(Stored data entries)
********
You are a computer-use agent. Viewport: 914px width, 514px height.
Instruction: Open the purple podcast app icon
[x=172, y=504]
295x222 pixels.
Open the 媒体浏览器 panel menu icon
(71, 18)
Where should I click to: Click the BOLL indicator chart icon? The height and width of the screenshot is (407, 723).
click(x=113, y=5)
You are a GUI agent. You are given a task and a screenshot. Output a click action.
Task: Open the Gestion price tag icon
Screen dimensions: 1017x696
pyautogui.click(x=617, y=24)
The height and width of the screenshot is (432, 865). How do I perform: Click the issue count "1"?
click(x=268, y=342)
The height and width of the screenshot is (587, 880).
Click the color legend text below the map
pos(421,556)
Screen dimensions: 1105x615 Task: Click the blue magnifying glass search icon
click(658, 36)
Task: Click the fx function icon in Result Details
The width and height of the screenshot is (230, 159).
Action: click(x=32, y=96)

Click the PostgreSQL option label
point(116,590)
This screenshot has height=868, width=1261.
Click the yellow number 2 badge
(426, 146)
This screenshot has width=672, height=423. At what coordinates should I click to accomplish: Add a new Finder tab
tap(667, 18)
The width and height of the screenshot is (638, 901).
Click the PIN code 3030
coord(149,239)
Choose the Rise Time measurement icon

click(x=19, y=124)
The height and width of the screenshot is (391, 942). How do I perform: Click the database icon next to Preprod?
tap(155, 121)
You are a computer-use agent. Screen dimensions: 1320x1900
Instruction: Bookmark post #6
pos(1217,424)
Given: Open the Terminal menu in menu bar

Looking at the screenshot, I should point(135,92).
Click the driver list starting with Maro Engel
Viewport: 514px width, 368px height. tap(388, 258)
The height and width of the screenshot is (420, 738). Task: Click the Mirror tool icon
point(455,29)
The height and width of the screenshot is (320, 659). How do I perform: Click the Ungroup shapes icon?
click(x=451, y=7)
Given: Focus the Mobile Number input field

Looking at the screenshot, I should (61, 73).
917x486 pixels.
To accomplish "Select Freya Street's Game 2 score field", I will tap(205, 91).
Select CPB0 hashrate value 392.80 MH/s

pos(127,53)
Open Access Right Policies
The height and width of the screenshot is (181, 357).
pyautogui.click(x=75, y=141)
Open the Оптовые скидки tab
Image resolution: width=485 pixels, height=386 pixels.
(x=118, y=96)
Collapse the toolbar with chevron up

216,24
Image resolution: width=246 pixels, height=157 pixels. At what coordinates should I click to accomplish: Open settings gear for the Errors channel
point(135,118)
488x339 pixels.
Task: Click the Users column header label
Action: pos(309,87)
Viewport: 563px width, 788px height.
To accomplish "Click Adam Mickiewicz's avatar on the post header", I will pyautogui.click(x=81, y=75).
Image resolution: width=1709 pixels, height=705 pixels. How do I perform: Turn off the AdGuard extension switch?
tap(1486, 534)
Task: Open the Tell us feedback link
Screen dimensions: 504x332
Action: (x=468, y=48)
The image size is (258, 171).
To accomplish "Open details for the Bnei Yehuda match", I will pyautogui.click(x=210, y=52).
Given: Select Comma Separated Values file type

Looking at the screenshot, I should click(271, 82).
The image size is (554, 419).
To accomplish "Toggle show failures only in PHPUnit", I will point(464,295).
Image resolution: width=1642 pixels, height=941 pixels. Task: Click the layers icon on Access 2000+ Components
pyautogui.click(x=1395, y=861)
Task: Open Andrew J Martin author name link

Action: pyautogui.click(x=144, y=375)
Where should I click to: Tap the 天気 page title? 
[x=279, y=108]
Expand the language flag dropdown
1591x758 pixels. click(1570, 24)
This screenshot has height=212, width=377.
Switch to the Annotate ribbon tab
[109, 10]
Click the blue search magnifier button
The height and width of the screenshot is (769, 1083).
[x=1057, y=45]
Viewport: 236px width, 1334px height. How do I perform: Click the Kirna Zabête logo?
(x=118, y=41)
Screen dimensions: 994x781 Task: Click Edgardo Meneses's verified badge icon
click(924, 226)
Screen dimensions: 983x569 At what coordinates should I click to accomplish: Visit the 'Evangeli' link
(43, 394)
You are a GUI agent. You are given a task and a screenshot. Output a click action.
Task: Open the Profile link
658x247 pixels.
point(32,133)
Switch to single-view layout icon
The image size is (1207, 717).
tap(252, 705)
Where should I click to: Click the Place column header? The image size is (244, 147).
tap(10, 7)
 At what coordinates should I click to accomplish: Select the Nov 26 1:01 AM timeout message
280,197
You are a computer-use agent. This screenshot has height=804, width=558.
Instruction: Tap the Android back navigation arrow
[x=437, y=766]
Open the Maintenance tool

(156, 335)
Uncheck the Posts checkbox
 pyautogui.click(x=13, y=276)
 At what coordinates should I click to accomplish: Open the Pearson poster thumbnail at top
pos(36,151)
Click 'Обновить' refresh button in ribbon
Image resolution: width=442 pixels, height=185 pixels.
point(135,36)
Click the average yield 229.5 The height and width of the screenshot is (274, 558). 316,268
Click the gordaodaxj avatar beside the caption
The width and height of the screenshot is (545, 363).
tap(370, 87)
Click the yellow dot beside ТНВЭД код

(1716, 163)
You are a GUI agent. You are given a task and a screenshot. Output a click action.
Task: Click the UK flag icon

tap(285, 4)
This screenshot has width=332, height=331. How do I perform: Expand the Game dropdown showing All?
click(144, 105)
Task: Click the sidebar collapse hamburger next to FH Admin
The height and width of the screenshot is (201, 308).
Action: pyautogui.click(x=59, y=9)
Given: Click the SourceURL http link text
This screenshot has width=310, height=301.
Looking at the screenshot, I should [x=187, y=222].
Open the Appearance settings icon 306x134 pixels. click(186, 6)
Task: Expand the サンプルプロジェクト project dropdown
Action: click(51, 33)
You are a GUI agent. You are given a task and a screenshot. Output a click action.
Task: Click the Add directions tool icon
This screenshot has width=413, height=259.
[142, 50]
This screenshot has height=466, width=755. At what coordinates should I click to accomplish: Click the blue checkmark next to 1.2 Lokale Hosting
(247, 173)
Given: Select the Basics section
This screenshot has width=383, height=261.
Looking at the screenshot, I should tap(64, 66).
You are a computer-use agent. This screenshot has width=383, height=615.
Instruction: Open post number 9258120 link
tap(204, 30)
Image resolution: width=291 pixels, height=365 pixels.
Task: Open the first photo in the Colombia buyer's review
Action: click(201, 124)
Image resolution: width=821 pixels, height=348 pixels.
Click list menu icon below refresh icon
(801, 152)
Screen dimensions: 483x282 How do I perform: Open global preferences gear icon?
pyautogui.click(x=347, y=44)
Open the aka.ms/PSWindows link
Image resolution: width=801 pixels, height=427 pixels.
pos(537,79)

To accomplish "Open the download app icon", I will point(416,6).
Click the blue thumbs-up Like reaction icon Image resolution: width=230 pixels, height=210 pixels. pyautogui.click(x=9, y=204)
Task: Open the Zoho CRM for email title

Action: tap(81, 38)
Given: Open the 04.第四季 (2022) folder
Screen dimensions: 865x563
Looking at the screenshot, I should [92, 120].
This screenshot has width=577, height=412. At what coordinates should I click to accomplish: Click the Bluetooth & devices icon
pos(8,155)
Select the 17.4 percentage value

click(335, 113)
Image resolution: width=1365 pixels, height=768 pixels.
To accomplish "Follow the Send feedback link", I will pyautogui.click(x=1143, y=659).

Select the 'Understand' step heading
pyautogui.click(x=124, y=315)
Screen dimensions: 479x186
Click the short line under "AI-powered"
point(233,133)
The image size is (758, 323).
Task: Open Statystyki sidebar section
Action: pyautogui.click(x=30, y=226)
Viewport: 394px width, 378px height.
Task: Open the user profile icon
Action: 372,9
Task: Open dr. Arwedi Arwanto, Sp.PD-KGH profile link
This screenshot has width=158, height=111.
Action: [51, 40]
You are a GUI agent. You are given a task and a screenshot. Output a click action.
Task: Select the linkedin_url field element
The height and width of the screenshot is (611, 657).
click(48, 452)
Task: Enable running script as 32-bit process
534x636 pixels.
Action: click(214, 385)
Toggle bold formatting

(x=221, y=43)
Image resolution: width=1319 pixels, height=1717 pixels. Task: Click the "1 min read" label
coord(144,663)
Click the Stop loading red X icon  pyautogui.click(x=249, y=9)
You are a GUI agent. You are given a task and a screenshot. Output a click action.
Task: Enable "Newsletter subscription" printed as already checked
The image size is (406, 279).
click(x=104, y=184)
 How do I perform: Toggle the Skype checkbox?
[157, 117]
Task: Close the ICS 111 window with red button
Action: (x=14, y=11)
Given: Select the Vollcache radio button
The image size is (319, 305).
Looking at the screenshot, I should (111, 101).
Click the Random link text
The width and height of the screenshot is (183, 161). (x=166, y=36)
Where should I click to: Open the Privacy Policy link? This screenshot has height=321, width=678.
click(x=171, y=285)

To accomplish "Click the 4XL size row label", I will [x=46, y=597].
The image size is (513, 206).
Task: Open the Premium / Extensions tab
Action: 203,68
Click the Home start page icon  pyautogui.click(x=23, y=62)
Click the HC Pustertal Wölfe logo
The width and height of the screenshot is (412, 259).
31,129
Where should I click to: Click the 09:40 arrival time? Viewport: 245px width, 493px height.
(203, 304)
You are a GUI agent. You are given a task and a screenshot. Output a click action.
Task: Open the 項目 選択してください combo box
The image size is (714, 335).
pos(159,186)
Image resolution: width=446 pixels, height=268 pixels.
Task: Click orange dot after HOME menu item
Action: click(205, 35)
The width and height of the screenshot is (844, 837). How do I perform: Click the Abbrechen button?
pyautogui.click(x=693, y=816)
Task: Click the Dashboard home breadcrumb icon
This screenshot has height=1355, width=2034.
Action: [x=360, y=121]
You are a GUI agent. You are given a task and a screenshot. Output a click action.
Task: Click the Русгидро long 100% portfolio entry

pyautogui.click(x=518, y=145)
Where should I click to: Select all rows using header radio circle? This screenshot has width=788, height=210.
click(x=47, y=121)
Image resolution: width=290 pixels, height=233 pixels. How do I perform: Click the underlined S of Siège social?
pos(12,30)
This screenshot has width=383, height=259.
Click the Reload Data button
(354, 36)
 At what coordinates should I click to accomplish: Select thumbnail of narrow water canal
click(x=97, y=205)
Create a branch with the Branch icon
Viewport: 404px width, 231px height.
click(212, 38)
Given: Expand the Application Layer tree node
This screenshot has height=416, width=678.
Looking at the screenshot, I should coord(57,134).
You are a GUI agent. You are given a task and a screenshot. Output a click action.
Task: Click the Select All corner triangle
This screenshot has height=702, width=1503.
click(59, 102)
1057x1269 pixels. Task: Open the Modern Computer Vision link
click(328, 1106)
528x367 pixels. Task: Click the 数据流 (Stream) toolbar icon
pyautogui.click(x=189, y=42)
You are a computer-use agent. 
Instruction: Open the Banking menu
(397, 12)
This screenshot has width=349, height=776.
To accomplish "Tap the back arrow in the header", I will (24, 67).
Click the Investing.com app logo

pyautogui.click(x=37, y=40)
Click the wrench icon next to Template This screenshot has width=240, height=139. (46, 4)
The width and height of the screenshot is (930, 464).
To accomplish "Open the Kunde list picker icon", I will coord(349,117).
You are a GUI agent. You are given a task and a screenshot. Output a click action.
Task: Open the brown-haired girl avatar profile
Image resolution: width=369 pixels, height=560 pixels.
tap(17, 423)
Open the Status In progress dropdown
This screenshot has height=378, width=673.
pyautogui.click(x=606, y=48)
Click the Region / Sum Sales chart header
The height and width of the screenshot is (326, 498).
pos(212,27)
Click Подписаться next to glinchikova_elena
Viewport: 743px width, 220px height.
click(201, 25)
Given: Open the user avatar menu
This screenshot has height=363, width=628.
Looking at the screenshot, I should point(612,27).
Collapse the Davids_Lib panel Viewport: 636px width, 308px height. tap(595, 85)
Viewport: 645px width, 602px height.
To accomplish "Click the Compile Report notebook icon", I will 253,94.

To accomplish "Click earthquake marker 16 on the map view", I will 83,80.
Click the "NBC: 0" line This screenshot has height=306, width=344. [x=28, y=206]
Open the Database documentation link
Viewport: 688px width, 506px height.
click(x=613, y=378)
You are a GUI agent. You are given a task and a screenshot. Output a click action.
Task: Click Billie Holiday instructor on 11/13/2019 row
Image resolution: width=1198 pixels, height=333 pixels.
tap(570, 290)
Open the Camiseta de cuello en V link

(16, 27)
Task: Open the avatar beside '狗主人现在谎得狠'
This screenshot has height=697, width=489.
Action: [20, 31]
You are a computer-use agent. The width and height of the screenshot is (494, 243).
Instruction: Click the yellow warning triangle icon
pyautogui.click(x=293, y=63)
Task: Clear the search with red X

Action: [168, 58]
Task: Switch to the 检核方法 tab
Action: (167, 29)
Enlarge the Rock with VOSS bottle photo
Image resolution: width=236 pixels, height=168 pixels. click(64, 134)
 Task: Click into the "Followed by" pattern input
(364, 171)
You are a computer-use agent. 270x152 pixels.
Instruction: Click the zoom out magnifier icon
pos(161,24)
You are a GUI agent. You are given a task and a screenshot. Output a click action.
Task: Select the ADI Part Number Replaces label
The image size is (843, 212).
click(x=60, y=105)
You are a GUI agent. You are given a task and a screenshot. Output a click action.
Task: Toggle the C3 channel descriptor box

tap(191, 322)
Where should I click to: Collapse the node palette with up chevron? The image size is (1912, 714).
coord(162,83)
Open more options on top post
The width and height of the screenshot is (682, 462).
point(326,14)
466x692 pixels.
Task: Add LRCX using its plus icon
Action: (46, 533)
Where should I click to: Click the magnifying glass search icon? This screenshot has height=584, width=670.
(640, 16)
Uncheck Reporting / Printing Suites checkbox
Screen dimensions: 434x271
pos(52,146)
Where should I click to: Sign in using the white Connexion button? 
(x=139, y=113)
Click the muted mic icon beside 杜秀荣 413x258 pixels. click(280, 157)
********
→ Task:
From the line that has "This screenshot has height=378, width=673." through the line that has "Given: Open the user avatar menu", copy every line exactly as it appears above, and leave out all others.

→ The answer:
This screenshot has height=378, width=673.
pyautogui.click(x=606, y=48)
Click the Region / Sum Sales chart header
The height and width of the screenshot is (326, 498).
pos(212,27)
Click Подписаться next to glinchikova_elena
Viewport: 743px width, 220px height.
click(201, 25)
Given: Open the user avatar menu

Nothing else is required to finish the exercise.